Records shown:

^^^^^^^^

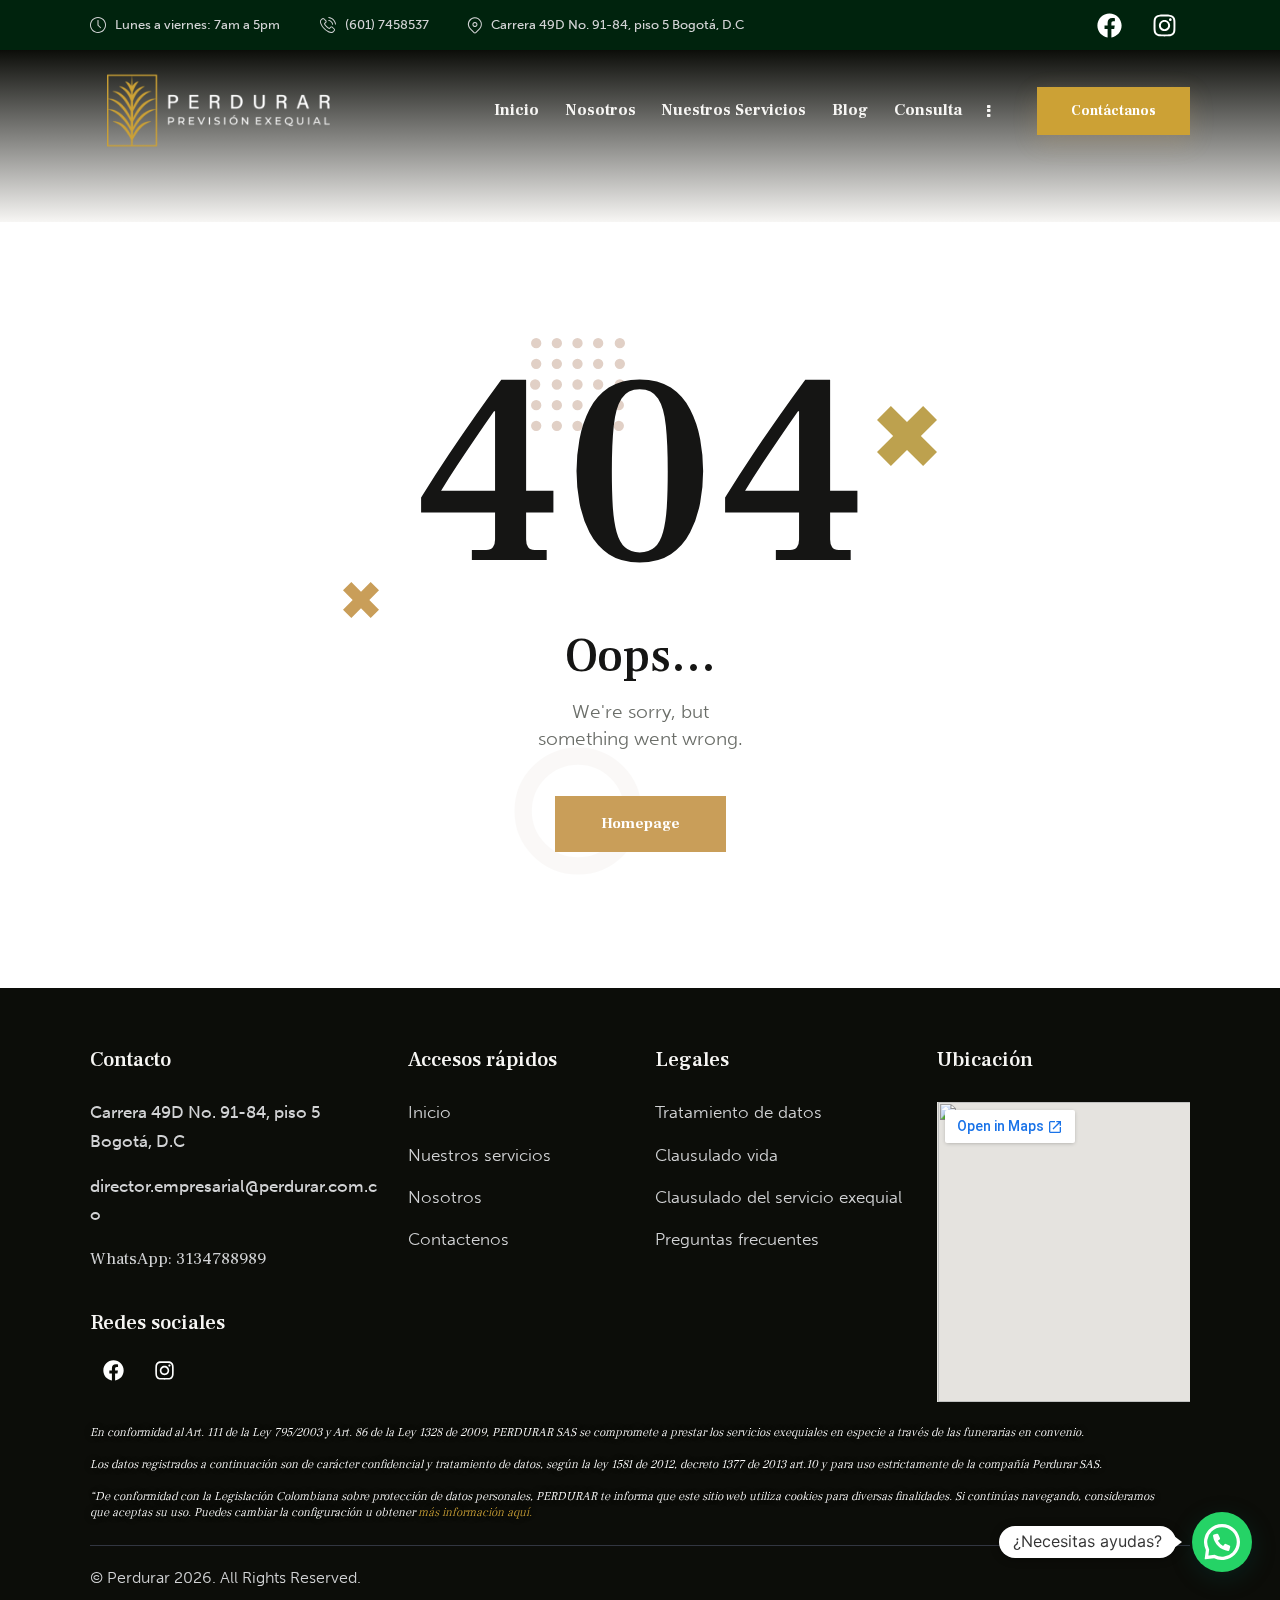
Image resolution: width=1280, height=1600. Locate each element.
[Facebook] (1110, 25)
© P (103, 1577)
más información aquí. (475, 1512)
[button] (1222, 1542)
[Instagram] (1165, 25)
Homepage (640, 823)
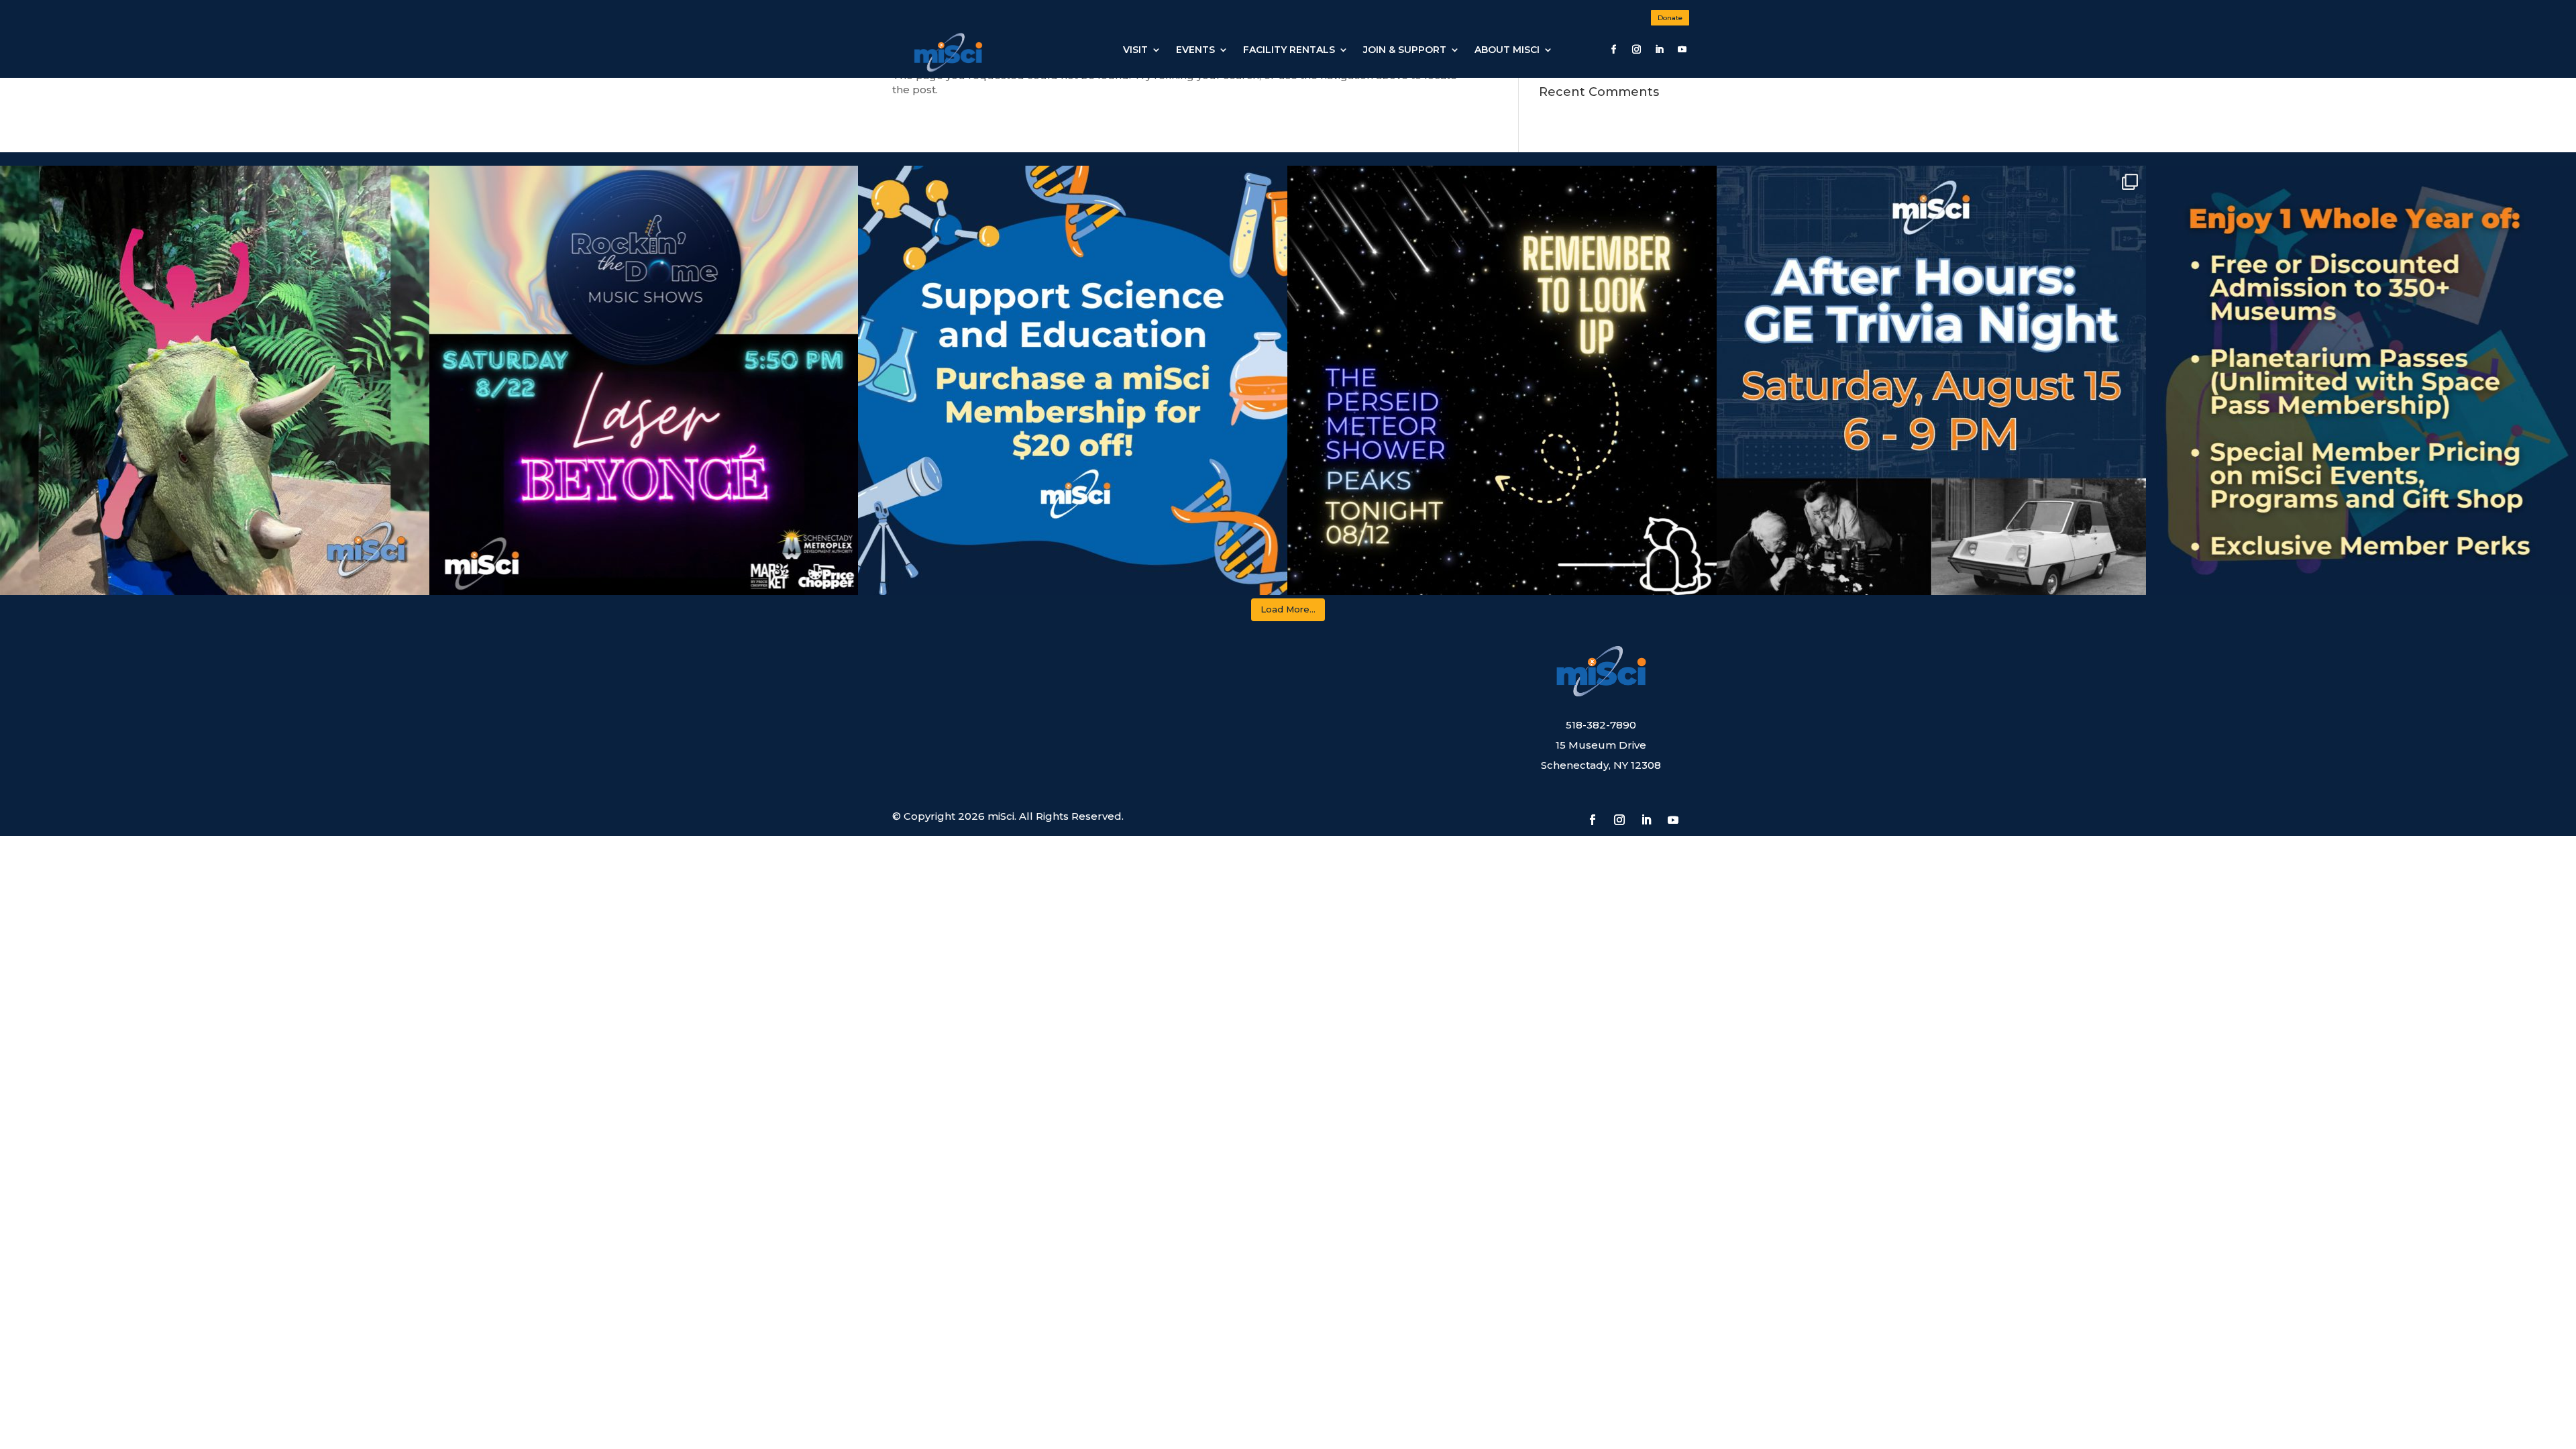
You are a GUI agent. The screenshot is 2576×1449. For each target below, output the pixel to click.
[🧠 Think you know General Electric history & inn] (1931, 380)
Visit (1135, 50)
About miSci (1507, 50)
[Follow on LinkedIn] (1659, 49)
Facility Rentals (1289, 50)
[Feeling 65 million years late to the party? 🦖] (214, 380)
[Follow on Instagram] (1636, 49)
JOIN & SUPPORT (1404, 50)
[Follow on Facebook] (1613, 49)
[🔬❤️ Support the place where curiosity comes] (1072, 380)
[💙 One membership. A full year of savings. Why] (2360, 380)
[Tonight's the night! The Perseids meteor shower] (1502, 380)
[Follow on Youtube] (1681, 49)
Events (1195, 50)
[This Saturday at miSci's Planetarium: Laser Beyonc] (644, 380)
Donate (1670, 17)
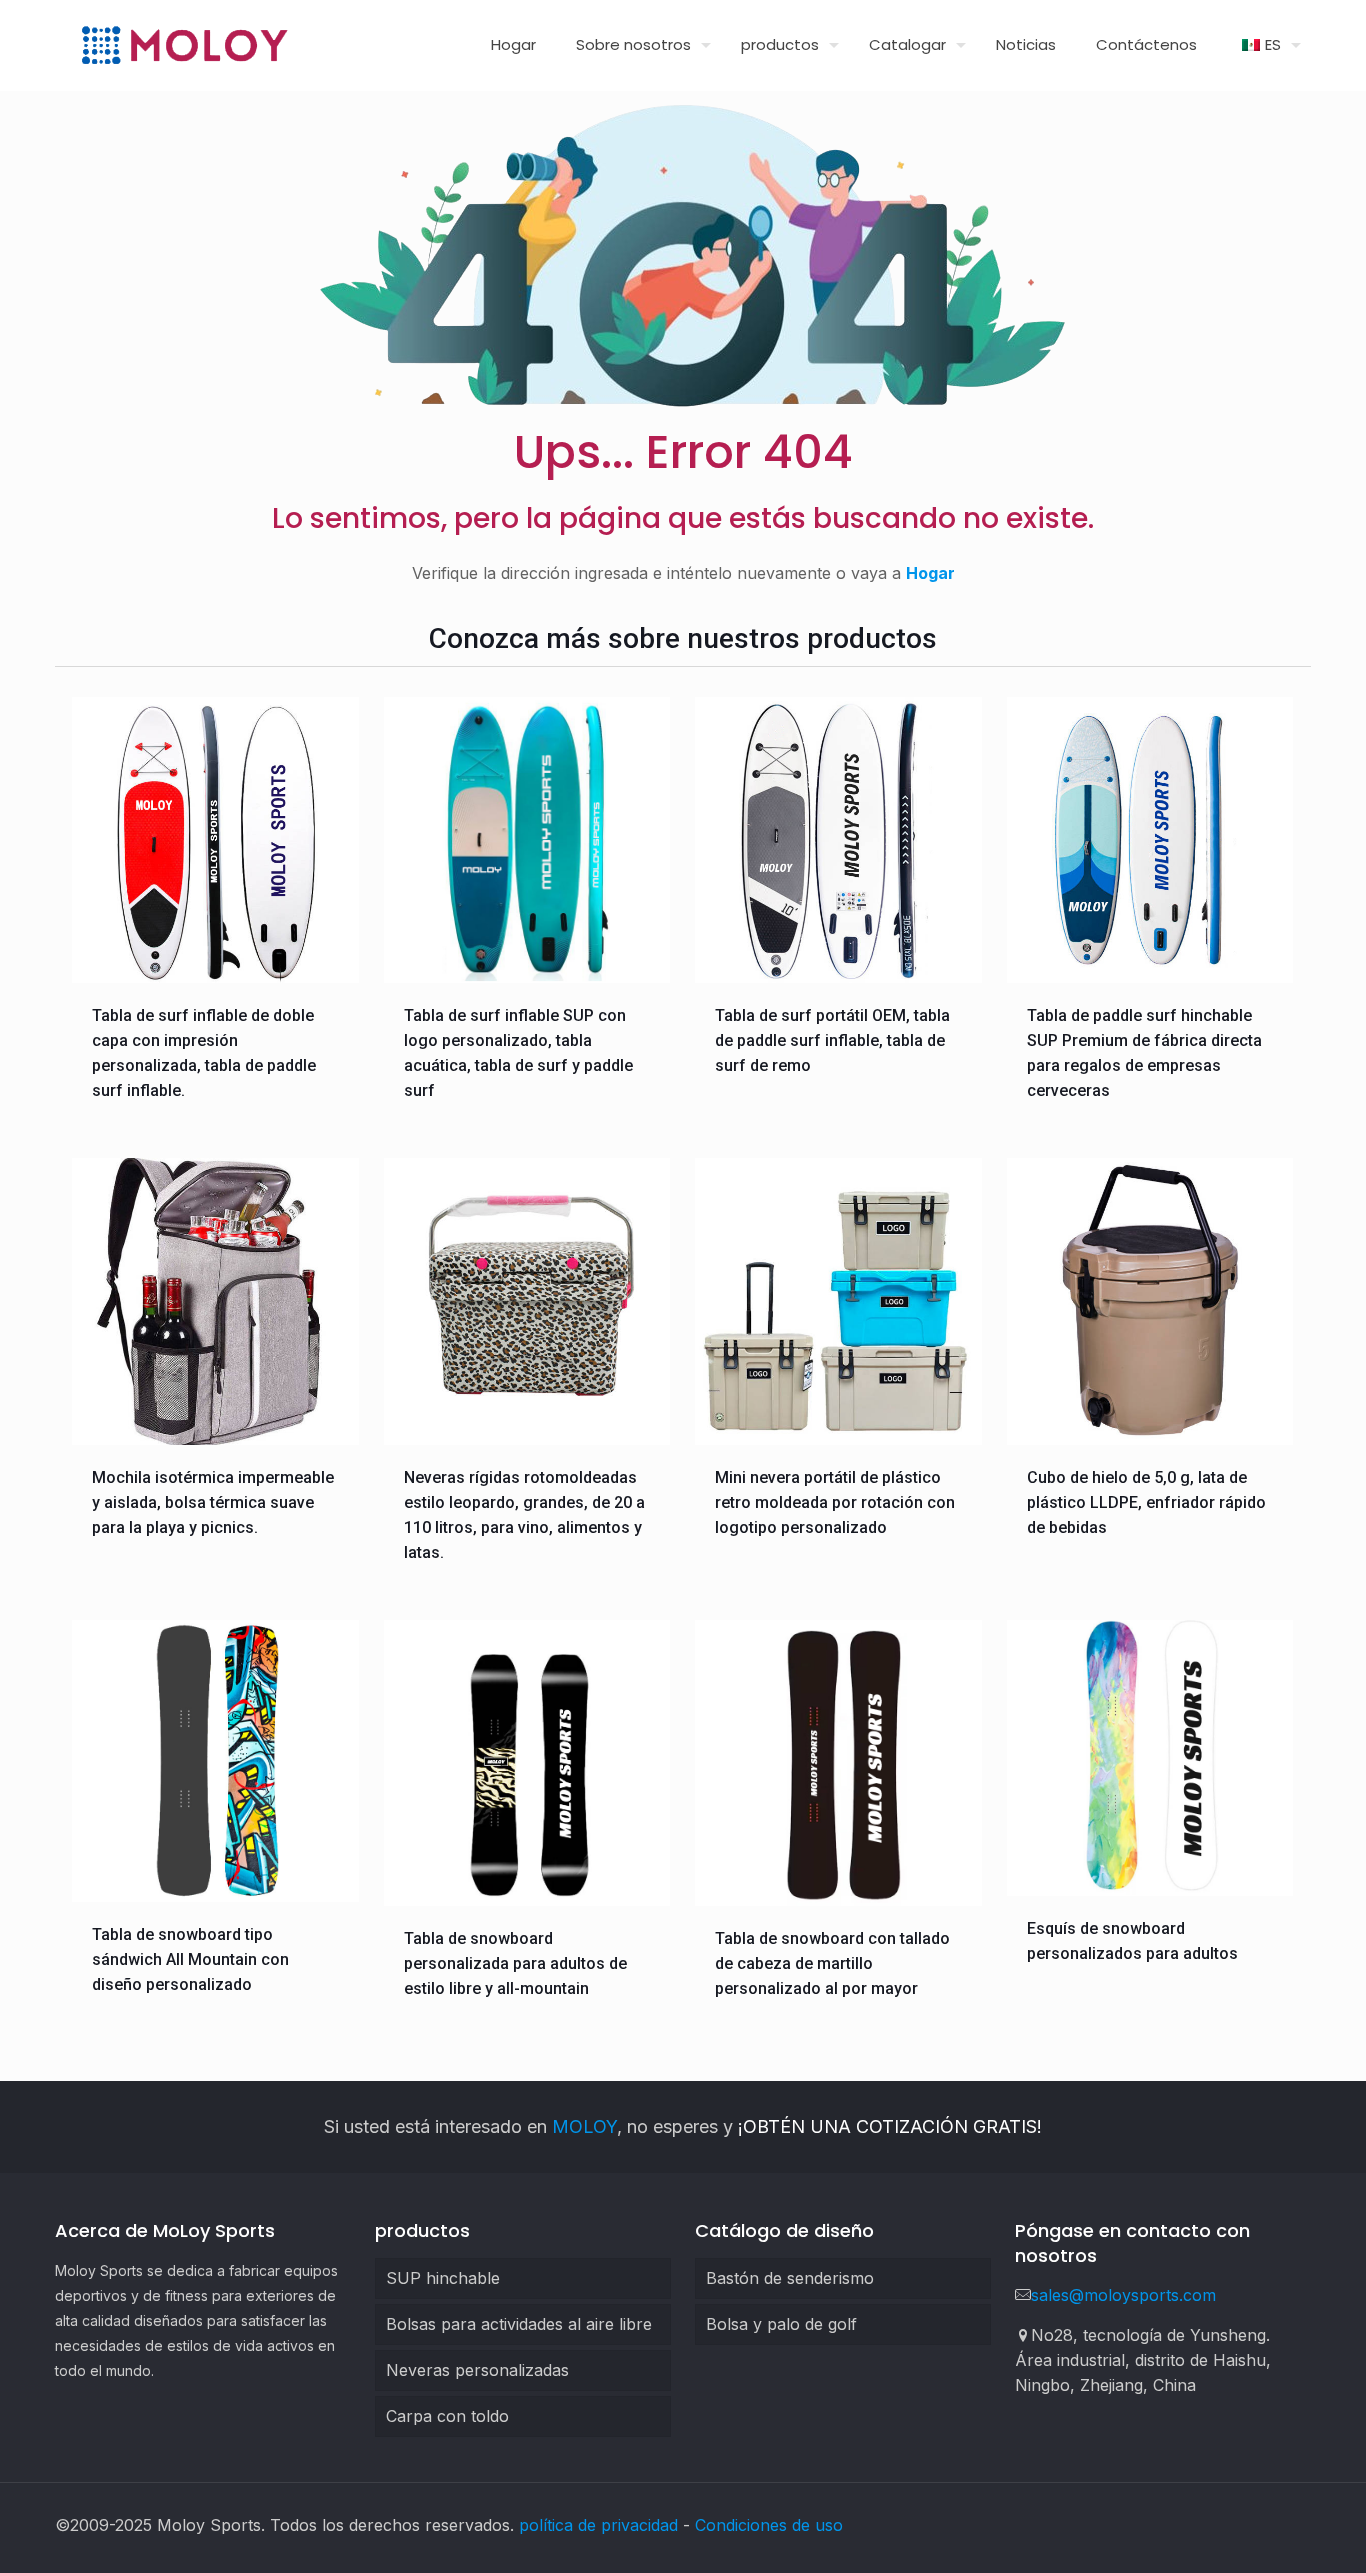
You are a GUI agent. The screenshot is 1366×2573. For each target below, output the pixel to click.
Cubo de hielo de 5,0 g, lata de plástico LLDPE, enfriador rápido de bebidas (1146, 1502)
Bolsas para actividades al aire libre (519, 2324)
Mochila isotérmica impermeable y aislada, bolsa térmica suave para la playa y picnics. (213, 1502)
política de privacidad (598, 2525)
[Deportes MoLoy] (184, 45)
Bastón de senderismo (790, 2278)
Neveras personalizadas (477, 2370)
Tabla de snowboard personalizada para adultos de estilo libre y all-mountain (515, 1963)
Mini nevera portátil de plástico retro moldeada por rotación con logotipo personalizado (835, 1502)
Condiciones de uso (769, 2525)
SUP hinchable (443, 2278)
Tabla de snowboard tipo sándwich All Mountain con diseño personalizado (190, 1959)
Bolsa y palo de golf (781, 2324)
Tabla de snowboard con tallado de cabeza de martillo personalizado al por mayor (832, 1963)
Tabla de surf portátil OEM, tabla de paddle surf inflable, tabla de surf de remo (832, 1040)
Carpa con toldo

^^^^^^^^

Task objective: What you return should match the material line for line, with the images removed.

Problem solution:
Image resolution: width=1280, height=1600. Locate each element.
[Facebook] (1110, 25)
© P (103, 1577)
más información aquí. (475, 1512)
[button] (1222, 1542)
[Instagram] (1165, 25)
Homepage (640, 823)
You are a GUI agent. The screenshot is 2576×1449. For each target below, output the pixel to click.
[🧠 Think you know General Electric history & inn] (1931, 380)
Visit (1135, 50)
About miSci (1507, 50)
[Follow on LinkedIn] (1659, 49)
Facility Rentals (1289, 50)
[Feeling 65 million years late to the party? 🦖] (214, 380)
[Follow on Instagram] (1636, 49)
JOIN & SUPPORT (1404, 50)
[Follow on Facebook] (1613, 49)
[🔬❤️ Support the place where curiosity comes] (1072, 380)
[💙 One membership. A full year of savings. Why] (2360, 380)
[Tonight's the night! The Perseids meteor shower] (1502, 380)
[Follow on Youtube] (1681, 49)
Events (1195, 50)
[This Saturday at miSci's Planetarium: Laser Beyonc] (644, 380)
Donate (1670, 17)
You are a GUI agent. The screenshot is 1366×2573. For each target below, output the pixel to click.
Cubo de hielo de 5,0 g, lata de plástico LLDPE, enfriador rápido de bebidas (1146, 1502)
Bolsas para actividades al aire libre (519, 2324)
Mochila isotérmica impermeable y aislada, bolsa térmica suave para la playa y picnics. (213, 1502)
política de privacidad (598, 2525)
[Deportes MoLoy] (184, 45)
Bastón de senderismo (790, 2278)
Neveras personalizadas (477, 2370)
Tabla de snowboard personalizada para adultos de estilo libre y all-mountain (515, 1963)
Mini nevera portátil de plástico retro moldeada por rotación con logotipo personalizado (835, 1502)
Condiciones de uso (769, 2525)
SUP hinchable (443, 2278)
Tabla de snowboard tipo sándwich All Mountain con diseño personalizado (190, 1959)
Bolsa y palo de golf (781, 2324)
Tabla de snowboard con tallado de cabeza de martillo personalizado al por mayor (832, 1963)
Tabla de surf portátil OEM, tabla de paddle surf inflable, tabla de surf de remo (832, 1040)
Carpa con toldo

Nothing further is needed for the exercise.